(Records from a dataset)
------------------------------
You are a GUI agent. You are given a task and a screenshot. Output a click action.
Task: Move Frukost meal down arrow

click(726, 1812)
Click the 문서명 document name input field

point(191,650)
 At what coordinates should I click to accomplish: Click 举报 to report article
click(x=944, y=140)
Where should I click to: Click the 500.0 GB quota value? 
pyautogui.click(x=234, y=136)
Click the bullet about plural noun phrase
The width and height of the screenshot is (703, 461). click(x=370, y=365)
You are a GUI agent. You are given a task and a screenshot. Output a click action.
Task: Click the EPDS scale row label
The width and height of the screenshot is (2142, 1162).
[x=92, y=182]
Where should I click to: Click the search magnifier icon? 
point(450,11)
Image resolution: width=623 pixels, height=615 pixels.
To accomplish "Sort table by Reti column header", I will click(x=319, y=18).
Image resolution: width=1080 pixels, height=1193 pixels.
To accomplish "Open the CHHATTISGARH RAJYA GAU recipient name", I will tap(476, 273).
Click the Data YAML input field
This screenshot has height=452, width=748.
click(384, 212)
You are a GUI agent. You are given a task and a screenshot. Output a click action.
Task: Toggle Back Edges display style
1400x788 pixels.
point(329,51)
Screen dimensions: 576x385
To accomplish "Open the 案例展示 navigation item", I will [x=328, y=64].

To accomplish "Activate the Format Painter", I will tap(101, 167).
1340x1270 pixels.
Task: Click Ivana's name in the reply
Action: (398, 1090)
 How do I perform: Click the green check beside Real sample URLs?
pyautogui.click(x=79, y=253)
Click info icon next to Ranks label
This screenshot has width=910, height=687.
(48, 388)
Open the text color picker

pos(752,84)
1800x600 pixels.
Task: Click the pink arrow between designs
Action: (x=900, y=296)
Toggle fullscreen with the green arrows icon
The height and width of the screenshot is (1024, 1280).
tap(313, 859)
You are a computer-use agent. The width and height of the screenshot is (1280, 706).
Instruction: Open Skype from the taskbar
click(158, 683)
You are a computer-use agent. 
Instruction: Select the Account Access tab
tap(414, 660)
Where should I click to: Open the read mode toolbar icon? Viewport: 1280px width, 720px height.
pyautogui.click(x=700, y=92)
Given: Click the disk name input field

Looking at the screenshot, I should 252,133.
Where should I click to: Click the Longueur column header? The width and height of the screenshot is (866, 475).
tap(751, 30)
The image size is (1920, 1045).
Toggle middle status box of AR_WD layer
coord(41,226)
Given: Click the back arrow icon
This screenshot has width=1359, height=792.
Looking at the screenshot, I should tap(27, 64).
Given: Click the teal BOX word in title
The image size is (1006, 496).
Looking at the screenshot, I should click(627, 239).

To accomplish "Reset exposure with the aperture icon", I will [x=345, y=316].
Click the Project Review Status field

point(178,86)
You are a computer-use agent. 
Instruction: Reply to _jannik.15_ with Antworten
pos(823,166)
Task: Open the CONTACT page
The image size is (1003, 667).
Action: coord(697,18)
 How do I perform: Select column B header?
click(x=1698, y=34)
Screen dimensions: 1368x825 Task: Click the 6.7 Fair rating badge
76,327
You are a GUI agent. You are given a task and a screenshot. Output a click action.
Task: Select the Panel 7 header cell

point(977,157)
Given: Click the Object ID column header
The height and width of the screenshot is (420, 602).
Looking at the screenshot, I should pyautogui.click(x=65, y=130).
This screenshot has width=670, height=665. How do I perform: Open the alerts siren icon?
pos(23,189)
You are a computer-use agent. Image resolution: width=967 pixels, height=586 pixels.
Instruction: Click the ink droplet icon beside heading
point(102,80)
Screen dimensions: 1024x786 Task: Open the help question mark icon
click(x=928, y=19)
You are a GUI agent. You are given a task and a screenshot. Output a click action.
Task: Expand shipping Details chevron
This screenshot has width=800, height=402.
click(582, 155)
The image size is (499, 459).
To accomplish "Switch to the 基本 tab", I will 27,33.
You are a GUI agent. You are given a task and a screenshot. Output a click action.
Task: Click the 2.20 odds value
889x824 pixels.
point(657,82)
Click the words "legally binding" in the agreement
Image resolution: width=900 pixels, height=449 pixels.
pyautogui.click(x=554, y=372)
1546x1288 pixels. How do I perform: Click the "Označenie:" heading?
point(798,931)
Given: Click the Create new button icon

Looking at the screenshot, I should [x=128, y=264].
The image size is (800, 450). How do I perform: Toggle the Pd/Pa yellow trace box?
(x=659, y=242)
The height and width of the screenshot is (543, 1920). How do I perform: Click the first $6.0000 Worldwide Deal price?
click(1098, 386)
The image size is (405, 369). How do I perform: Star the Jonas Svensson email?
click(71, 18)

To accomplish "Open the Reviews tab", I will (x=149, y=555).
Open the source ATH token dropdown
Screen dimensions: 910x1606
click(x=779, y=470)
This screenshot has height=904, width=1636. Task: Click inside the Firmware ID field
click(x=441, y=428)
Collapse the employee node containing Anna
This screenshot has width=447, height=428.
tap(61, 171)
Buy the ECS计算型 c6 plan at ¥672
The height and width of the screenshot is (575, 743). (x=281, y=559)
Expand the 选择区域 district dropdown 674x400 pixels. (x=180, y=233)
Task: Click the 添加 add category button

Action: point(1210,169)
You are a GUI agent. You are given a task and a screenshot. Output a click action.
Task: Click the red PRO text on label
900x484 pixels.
------------------------------
Problem description - Wherever the string "computer" appears in a line above, copy that line.

Task response -
You are a computer-use agent. The width and height of the screenshot is (1280, 706).
You are a computer-use agent. 
You are a computer-use agent. 
You are a computer-use agent. Image resolution: width=967 pixels, height=586 pixels.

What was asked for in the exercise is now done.